EXERCISE OBJECTIVE :: Quote all entries exactly, leaving pictures aside.

....................

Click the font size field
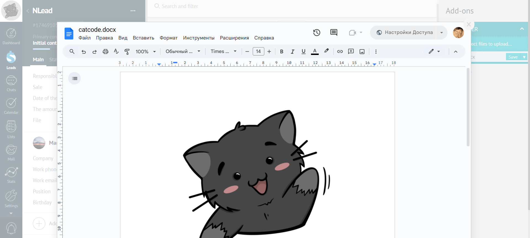click(258, 51)
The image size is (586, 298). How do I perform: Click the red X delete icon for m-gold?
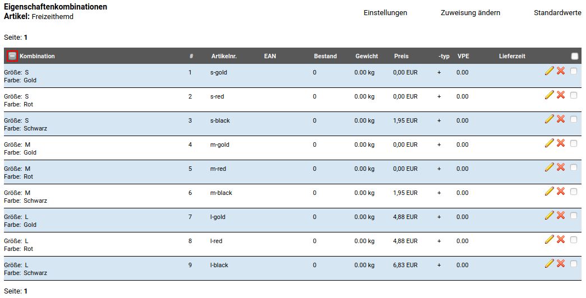click(x=560, y=143)
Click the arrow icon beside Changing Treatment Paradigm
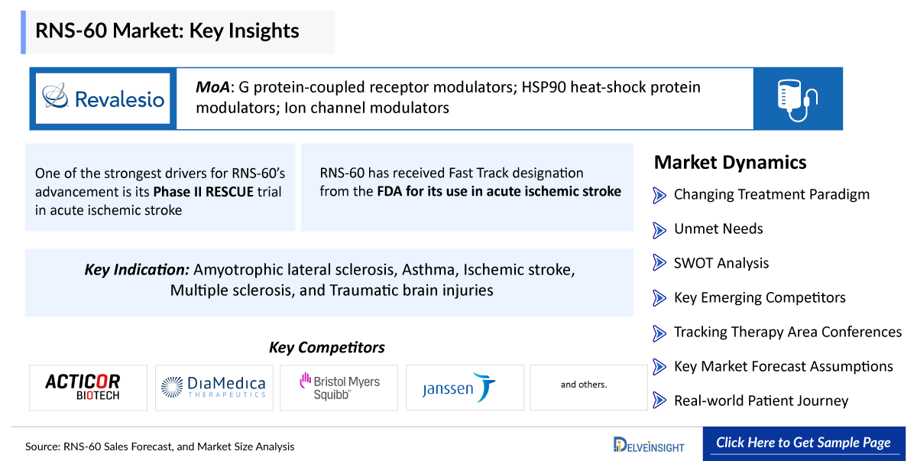Image resolution: width=917 pixels, height=461 pixels. click(x=659, y=195)
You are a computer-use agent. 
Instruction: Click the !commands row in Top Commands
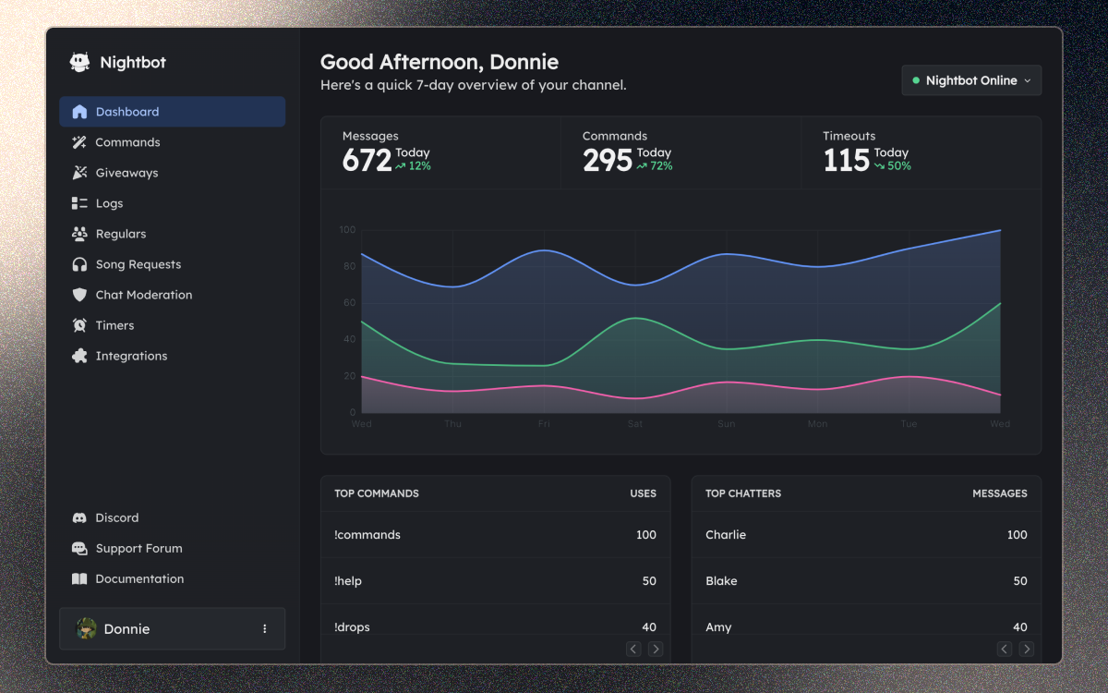367,535
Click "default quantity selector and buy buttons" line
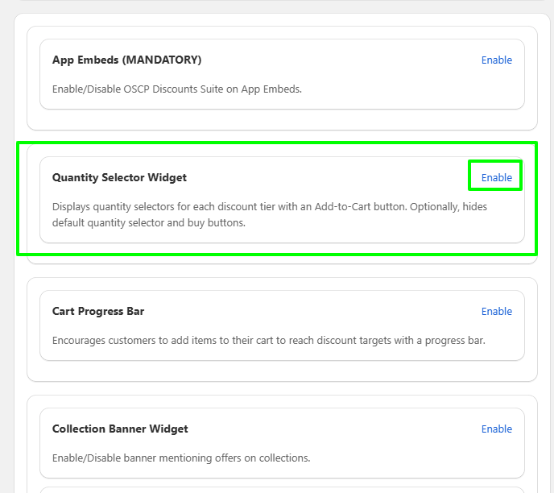The image size is (554, 493). pos(148,222)
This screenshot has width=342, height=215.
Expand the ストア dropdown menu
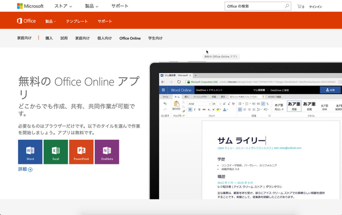pos(63,6)
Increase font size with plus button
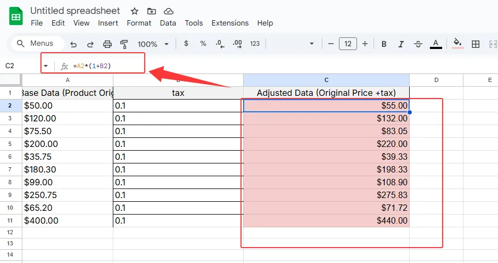Image resolution: width=498 pixels, height=263 pixels. coord(365,44)
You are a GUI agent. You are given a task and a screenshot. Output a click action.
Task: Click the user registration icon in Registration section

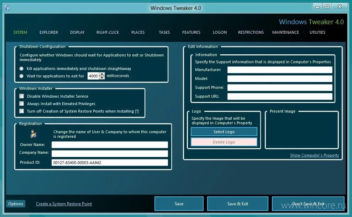33,134
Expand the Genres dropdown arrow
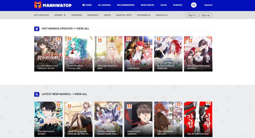 coord(65,15)
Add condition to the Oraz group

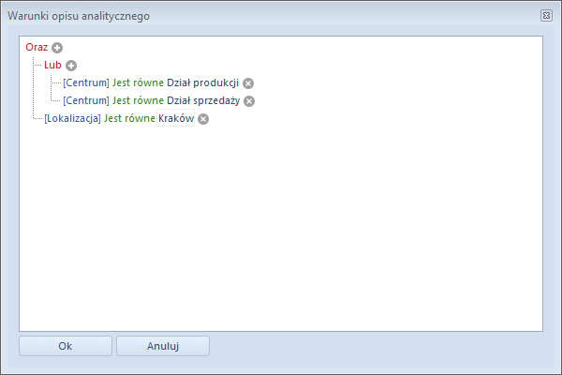(x=57, y=48)
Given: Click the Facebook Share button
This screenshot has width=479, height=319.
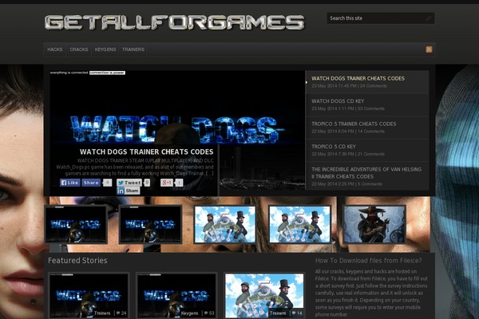Looking at the screenshot, I should pos(92,183).
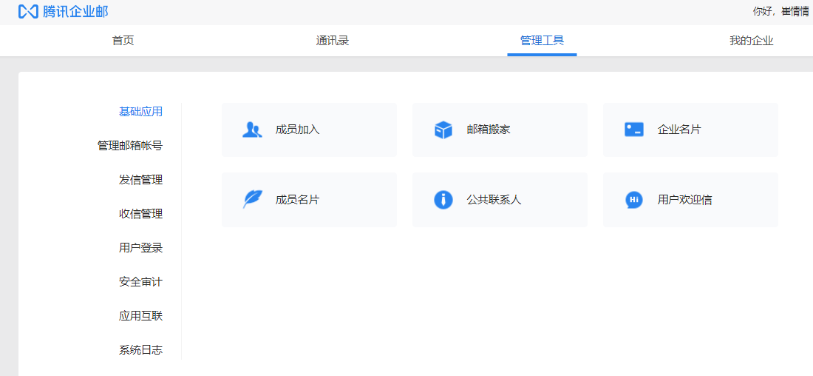Show 系统日志 from the sidebar
The height and width of the screenshot is (376, 813).
pos(140,350)
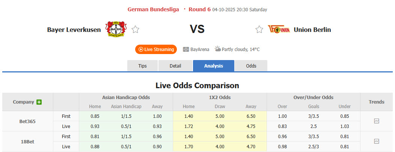The image size is (395, 152).
Task: Open the 18Bet trends chart icon
Action: coord(377,141)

....................

TASK RESPONSE ::
Click the font size field
click(258, 51)
The image size is (586, 298). How do I perform: Click the red X delete icon for m-gold?
click(x=560, y=143)
Click the arrow icon beside Changing Treatment Paradigm
Image resolution: width=917 pixels, height=461 pixels. click(x=659, y=195)
You are a computer-use agent. 
Instruction: Click the !commands row in Top Commands
367,535
Click "default quantity selector and buy buttons" line
The image size is (554, 493). pos(148,222)
This screenshot has width=342, height=215.
Expand the ストア dropdown menu
pos(63,6)
Increase font size with plus button
Image resolution: width=498 pixels, height=263 pixels. coord(365,44)
You are a GUI agent. You are given a task and a screenshot. Output a click action.
Task: Click the user registration icon in Registration section

33,134
Expand the Genres dropdown arrow
 coord(65,15)
Add condition to the Oraz group

(x=57, y=48)
Given: Click the Facebook Share button
This screenshot has width=479, height=319.
Looking at the screenshot, I should pos(92,183).
Show 系统日志 from the sidebar
The height and width of the screenshot is (376, 813).
pos(140,350)
The image size is (395, 152).
Task: Open the 18Bet trends chart icon
Action: coord(377,141)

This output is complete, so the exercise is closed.